- Flag of Wisconsin
- Active: August 23, 1862 – July 14, 1865
- Country: United States
- Allegiance: Union
- Branch: Infantry
- Size: Regiment
- Engagements: Battle of Prairie Grove; Siege of Vicksburg; Battle of Brownsville; Battle of Mustang Island; Siege of Fort Morgan;

Commanders
- Colonel: Bertine Pinckney
- Colonel: Henry Bertram
- Lt. Col.: Henry A. Starr

= 20th Wisconsin Infantry Regiment =

Union Army infantry regiment

The 20th Wisconsin Infantry Regiment was a volunteer infantry regiment that served in the Union Army during the American Civil War.

==Service==
The 20th Wisconsin was organized at Madison, Wisconsin, and mustered into Federal service August 23, 1862.

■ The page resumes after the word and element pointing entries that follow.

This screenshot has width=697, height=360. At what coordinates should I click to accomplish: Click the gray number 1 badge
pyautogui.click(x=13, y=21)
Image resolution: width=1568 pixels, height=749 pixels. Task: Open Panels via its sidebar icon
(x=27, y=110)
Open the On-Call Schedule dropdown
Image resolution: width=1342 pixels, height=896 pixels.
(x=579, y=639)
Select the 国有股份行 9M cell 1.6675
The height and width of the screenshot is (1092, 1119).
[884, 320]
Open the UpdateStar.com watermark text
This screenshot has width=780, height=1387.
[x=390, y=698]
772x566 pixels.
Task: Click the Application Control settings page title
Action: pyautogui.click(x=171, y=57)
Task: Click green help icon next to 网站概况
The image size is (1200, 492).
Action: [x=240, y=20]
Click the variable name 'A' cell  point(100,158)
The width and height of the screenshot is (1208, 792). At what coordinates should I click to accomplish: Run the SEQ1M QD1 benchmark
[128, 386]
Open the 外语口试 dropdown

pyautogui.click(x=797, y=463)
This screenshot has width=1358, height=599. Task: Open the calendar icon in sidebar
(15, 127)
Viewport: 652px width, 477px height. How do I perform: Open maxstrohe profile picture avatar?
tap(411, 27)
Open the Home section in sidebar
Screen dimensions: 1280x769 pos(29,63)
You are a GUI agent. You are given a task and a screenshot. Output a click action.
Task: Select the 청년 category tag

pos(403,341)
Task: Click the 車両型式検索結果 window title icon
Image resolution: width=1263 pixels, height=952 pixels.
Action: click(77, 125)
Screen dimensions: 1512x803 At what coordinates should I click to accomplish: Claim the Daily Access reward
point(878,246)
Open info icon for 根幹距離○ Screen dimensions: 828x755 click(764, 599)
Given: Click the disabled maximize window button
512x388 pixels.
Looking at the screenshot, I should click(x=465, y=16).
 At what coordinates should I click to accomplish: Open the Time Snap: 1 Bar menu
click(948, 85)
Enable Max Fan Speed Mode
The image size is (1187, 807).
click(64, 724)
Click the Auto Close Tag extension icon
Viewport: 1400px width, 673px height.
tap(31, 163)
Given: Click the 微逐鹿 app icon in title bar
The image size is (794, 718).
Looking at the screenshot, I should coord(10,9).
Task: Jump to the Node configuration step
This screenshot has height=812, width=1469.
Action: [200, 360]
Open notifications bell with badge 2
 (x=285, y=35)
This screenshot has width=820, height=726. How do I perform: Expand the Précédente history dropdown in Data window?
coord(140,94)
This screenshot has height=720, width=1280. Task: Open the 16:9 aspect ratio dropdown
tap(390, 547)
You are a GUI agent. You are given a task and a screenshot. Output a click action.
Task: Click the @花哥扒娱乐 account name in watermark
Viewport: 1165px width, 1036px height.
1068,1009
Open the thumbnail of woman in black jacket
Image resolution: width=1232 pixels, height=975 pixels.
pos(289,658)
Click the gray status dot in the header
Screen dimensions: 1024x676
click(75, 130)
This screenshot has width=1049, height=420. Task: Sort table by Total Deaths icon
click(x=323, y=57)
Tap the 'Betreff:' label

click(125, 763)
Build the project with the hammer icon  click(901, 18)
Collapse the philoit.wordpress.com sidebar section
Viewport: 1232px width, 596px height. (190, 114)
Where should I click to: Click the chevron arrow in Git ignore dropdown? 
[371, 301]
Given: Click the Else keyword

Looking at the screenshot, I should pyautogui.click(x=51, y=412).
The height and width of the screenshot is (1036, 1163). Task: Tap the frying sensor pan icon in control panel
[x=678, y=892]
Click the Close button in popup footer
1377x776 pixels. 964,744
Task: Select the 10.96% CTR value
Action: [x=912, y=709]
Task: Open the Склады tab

The regiment was mustered out on July 14, 1865, at Galveston, Texas.

==Casualties==
The 20th Wisconsin suffered 5 officers and 100 enlisted men killed in action or who later died of their wounds, plus another 1 officer and 145 enlisted men who died of disease, for a total of 251 fatalities.

==Commanders==
- Colonel Bertine Pinckney (June 1, 1862 – December 6, 1862) was assigned to brigade command shortly after arriving in theater, suffered a stroke and resigned in late 1862. Before becoming colonel of the 20th Wisconsin Infantry, he was major and lieutenant colonel in the 3rd Wisconsin Infantry Regiment. After the war he served in the Kansas House of Representatives.
- Colonel Henry Bertram (December 6, 1862 – March 13, 1865) was lieutenant colonel when the regiment was raised, was acting commander of the regiment when Colonel Pinckney served as brigade commander. Was promoted to colonel after Pinckney's resignation, remained the nominal commander of the regiment for the rest of the war, but also served as brigade commander for much of that time. Before joining the 20th Wisconsin Infantry, he was a 1st lieutenant and captain of Co. A, 3rd Wisconsin Infantry. After the war, he received an honorary brevet to brigadier general. He served in the Wisconsin State Assembly, was sheriff of Dodge County, Wisconsin, and was mayor of Watertown, Wisconsin, for three terms.
- Lt. Colonel Henry A. Starr (March 13, 1865 – July 14, 1865) served as acting commander of the regiment when Colonel Bertram was in command of the brigade.

==Notable people==
- Thomas Bintliff, brother of James Bintliff, was first lieutenant in Co. I and was killed at Prairie Grove, Arkansas.
- Phineas Clawson was second lieutenant and later first lieutenant of Co. A, serving to the end of the war. After the war he became a Wisconsin state senator.
- Rufus M. Day was a private in Co. I, serving through the entire war. After the war he became a Wisconsin state legislator.
- William J. Hoynes was a private in Co. A, was wounded at Prairie Grove, Arkansas, and discharged in November 1863 due to his wounds. After the war he became dean of the law department at the University of Notre Dame.
- Frederick Kusel was captain of Co. E and was wounded at Prairie Grove, Arkansas. He resigned in October 1863. After the war he became a Wisconsin state senator.
- August F. Kusel, brother of Frederick Kusel, was first sergeant in Co. E and was discharged due to disability after Prairie Grove.
- Reuben Norton, son of Reuben M. Norton, was a private in Co. C and was mortally wounded at Prairie Grove, Arkansas.
- William O'Neil was a corporal in Co. H and was discharged due to disability after Prairie Grove. After the war he became a Wisconsin state senator.
- Augustus Herman Pettibone was captain of Co. A and later major, serving until the end of the war. He earlier served briefly as an enlisted man in Co. B of the 19th Wisconsin Infantry Regiment. After the war he became a U.S. congressman from Tennessee.